Set exercise:
Lay out as a numbered list, omitting blank lines, the lines of the material from the line containing "Given: Open the Administration menu item" to the line containing "Looking at the", both included. Leave the pictures out of the answer.

Data in this exercise:
......
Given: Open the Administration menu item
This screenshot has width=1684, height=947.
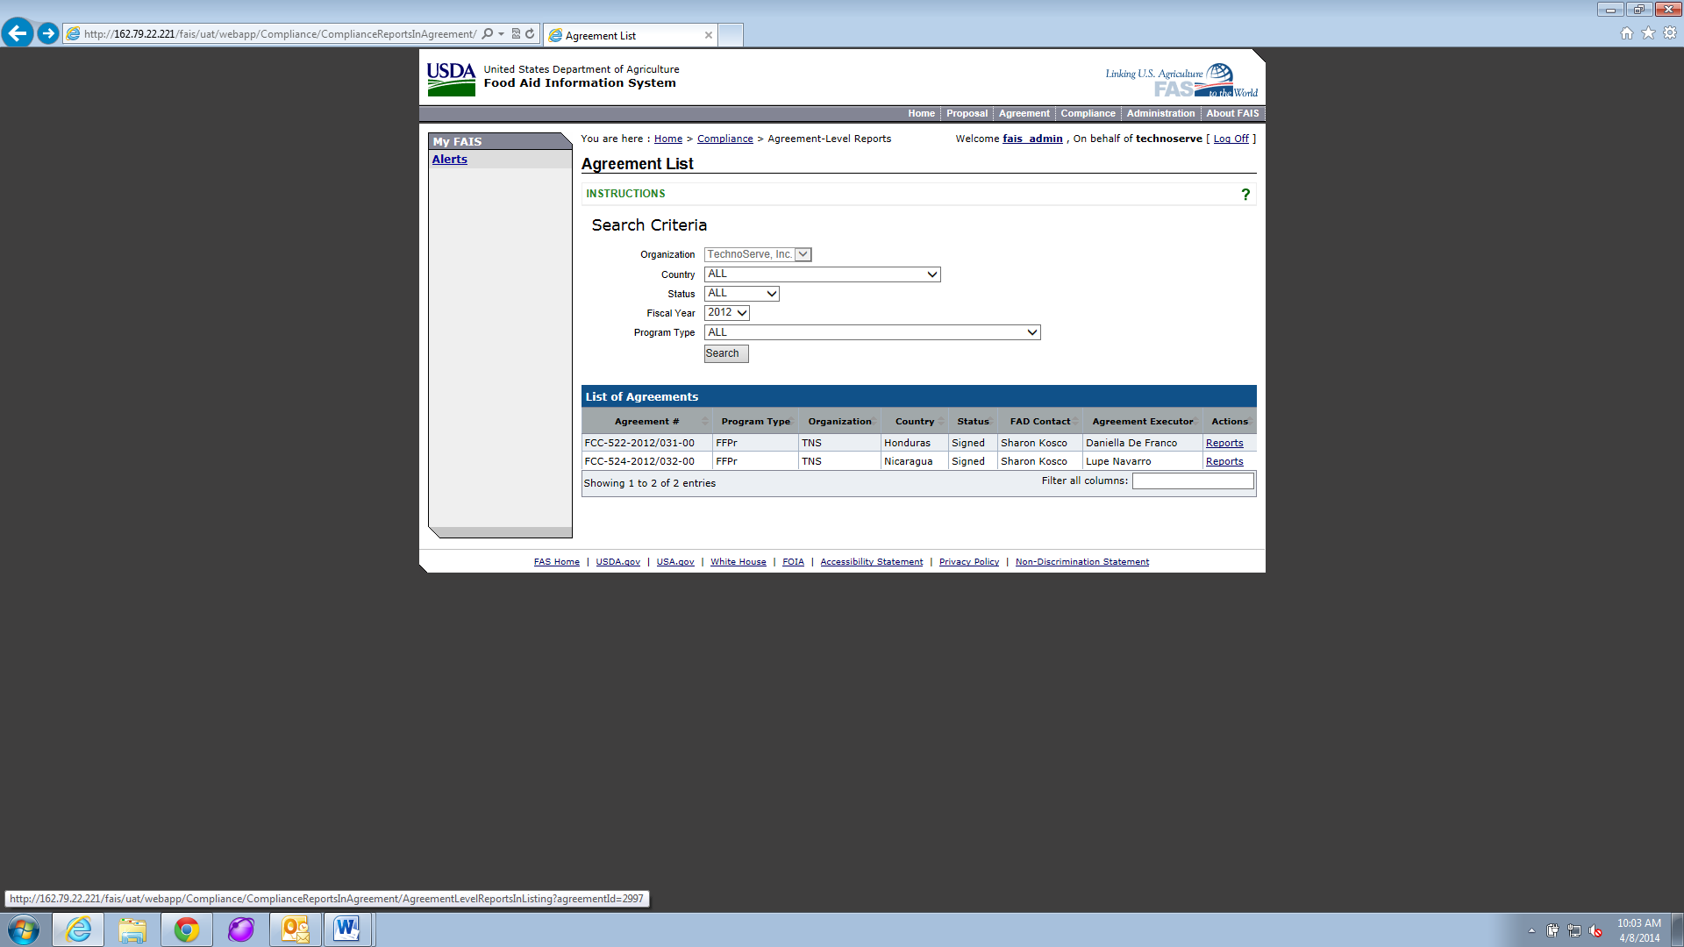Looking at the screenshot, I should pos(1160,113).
......
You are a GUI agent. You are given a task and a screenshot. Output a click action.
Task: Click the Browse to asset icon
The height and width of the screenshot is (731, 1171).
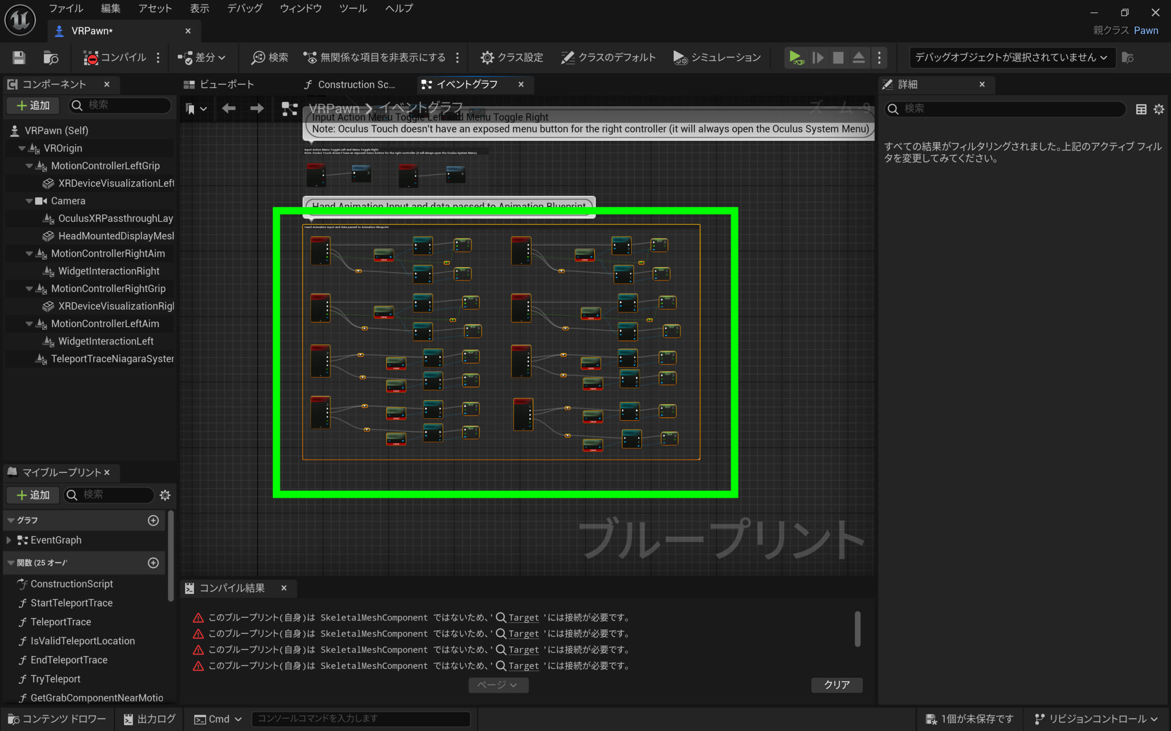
......
Result below:
1. Given: Open the Administration menu item
2. This screenshot has width=1684, height=947.
3. Looking at the screenshot, I should pos(1160,113).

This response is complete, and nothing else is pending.